Sunday, January 9, 2011

A New Era Begins




This week, Ed Fitzgerald began his tenure as the county's first-executive. On his first day in office, Fitzgerald implemented a sweeping new ethics policy for county employees. Under this new framework, county employees will no longer be able to accept any gifts that could influence their official duties and will be forbidden to hold any outside job without approval. This is certainly a step in the right direction. Focusing on creating a more accountable and transparent government is the best way to rebuild public trust. Yet, beyond focusing on good government policies, Fitzgerald will have a huge opportunity to create a 21st century economic agenda for the region.

The latest economic downturn has fundamentally changed our global economic order, creating huge implications for state and local governments across the United States. With rising deficits, unfunded mandates, and weak economic growth, the mantra of “doing more with less” will continue to be an overriding principle when delivering public goods. While the challenges of this “new normal” seem insurmountable, there is a unique opportunity for Northeast Ohio to think differently about it's economic assets.
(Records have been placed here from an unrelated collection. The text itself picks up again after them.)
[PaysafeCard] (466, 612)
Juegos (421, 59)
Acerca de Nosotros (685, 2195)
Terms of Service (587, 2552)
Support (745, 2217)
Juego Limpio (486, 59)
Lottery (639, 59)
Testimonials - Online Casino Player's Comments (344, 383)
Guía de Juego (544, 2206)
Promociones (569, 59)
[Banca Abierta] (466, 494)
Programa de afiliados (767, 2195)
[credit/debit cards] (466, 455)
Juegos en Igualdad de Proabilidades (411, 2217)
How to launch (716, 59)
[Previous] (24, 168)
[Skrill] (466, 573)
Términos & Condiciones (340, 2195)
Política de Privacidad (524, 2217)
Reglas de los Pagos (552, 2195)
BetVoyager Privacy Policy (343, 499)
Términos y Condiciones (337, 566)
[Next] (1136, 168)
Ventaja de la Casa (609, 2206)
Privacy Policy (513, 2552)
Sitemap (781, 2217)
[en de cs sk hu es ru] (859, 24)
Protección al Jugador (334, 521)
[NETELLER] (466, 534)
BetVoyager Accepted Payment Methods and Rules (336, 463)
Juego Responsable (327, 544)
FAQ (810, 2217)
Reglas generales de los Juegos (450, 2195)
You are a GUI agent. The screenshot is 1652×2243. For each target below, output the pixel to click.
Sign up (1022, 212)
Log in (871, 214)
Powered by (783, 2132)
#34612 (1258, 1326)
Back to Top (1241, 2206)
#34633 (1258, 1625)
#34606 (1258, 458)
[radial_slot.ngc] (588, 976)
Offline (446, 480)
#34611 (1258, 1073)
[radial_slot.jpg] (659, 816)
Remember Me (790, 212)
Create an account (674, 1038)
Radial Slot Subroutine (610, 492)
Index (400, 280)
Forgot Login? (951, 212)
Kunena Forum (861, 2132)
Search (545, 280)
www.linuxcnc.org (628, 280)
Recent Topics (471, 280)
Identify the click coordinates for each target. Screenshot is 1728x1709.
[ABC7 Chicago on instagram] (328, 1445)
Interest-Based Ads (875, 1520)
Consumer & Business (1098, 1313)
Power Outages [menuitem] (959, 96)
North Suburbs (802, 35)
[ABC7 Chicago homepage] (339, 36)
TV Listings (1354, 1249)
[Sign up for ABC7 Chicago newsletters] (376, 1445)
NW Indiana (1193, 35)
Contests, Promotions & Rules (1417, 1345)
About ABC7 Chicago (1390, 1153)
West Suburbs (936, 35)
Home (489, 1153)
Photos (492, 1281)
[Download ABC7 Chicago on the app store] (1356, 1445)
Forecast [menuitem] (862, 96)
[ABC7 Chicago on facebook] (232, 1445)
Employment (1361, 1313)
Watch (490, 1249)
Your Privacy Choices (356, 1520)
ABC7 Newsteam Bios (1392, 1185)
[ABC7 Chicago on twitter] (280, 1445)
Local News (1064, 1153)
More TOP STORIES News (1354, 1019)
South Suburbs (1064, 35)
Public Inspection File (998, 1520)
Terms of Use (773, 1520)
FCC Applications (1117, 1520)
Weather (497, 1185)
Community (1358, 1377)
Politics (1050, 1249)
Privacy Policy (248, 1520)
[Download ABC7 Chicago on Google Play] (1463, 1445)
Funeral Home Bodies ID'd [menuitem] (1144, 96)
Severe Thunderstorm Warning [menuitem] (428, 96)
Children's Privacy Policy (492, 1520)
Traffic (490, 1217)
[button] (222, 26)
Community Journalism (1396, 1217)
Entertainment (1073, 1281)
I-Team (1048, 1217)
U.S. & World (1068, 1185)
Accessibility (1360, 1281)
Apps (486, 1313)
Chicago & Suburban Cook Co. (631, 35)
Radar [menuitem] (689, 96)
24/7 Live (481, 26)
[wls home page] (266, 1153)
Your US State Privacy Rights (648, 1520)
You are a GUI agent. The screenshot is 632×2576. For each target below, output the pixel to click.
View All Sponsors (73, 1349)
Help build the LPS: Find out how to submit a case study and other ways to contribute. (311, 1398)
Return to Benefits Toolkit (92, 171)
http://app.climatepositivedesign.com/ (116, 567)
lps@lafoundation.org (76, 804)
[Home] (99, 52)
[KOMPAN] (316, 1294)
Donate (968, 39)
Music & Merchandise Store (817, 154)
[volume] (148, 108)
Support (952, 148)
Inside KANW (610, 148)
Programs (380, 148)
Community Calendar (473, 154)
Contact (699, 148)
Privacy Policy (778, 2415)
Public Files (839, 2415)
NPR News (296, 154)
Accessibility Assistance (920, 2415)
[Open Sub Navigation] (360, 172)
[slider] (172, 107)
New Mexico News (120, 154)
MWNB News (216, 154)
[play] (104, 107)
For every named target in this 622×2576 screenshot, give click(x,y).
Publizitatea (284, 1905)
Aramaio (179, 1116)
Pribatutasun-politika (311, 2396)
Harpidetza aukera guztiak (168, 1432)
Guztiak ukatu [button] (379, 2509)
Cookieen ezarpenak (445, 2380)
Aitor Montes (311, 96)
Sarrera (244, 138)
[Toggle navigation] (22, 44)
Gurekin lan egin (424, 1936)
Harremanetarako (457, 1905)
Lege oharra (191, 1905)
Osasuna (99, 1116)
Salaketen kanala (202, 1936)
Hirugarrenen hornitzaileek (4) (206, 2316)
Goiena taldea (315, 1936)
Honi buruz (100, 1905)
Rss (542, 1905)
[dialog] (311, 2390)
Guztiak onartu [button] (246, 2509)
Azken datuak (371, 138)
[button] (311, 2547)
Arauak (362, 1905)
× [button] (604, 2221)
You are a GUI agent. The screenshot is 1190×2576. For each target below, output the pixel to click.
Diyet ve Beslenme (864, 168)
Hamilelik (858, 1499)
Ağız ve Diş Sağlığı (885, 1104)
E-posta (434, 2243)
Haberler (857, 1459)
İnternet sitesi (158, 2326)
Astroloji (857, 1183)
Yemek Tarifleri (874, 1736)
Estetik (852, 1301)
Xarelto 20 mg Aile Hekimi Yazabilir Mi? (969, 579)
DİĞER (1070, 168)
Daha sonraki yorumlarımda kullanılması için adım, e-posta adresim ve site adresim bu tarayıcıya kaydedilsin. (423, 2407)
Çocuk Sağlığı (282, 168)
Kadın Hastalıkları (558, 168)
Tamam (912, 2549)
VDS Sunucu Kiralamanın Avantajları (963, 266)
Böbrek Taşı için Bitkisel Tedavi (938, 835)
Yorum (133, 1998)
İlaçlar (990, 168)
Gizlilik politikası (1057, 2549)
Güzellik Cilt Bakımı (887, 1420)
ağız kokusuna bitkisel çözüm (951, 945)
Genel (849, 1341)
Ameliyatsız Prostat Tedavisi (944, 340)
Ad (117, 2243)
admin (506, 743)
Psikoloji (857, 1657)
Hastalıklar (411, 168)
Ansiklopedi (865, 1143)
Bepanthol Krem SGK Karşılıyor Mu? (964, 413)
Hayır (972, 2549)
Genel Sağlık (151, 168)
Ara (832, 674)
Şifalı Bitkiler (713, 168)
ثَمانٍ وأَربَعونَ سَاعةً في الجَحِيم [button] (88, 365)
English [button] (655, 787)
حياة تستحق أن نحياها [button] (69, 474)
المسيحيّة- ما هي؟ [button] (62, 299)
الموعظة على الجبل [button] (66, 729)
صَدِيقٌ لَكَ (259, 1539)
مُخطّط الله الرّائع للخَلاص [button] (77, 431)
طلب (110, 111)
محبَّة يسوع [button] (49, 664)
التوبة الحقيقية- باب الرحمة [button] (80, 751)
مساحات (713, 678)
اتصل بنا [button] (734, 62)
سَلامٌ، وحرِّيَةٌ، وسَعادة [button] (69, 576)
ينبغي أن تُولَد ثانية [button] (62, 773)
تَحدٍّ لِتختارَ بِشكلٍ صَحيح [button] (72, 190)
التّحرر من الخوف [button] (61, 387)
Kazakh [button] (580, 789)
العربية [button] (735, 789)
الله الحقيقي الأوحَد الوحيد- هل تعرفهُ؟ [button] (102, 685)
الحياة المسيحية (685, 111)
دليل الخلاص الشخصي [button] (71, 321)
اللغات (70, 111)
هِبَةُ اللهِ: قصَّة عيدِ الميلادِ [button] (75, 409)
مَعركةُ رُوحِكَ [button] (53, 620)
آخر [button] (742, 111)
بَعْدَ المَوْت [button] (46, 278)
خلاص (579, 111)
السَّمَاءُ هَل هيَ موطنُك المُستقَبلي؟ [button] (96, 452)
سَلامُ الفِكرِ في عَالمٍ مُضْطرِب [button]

Cleveland's healthcare sector is one economic asset that, if leveraged right, has the opportunity to truly revive the region. Just this month construction started on the Medical Mart and Convention Center, which will showcase and market high tech medical equipment. The $465 million facility is not a economic panacea but alongside other strategic investments, it could help re-brand Cleveland as a global health-care hub while attracting high-paying jobs.  It also will help bring more customers to the Cleveland Clinic and University Hospital. Yet, to fully reap the benefits of these economic development projects, regional leaders, like Fitzgerald, will need to work towards developing policies and strategies to ensure our region has a world-class workforce. This requires a bigger, bolder, and better approach to education.

According to the U.S. Census, more than a third of adults in Greater Cleveland hold an advanced degree. However, in the city of Cleveland, only 13.7% of adults hold a bachelor degree, and only 5.2% have an advanced degree. This huge gap, coupled with the cities low graduation rate, make it particularly difficult to attract employers in today's highly competitive knowledge based economy. Fitzgerald, along with the regions other business and civic leaders must use this defining moment in our region's history as a clarion call to action. Ensuring that every child in Cuyahoga County has the skills to be ready for college, work, and life in the 21st century is in everyone's best interest.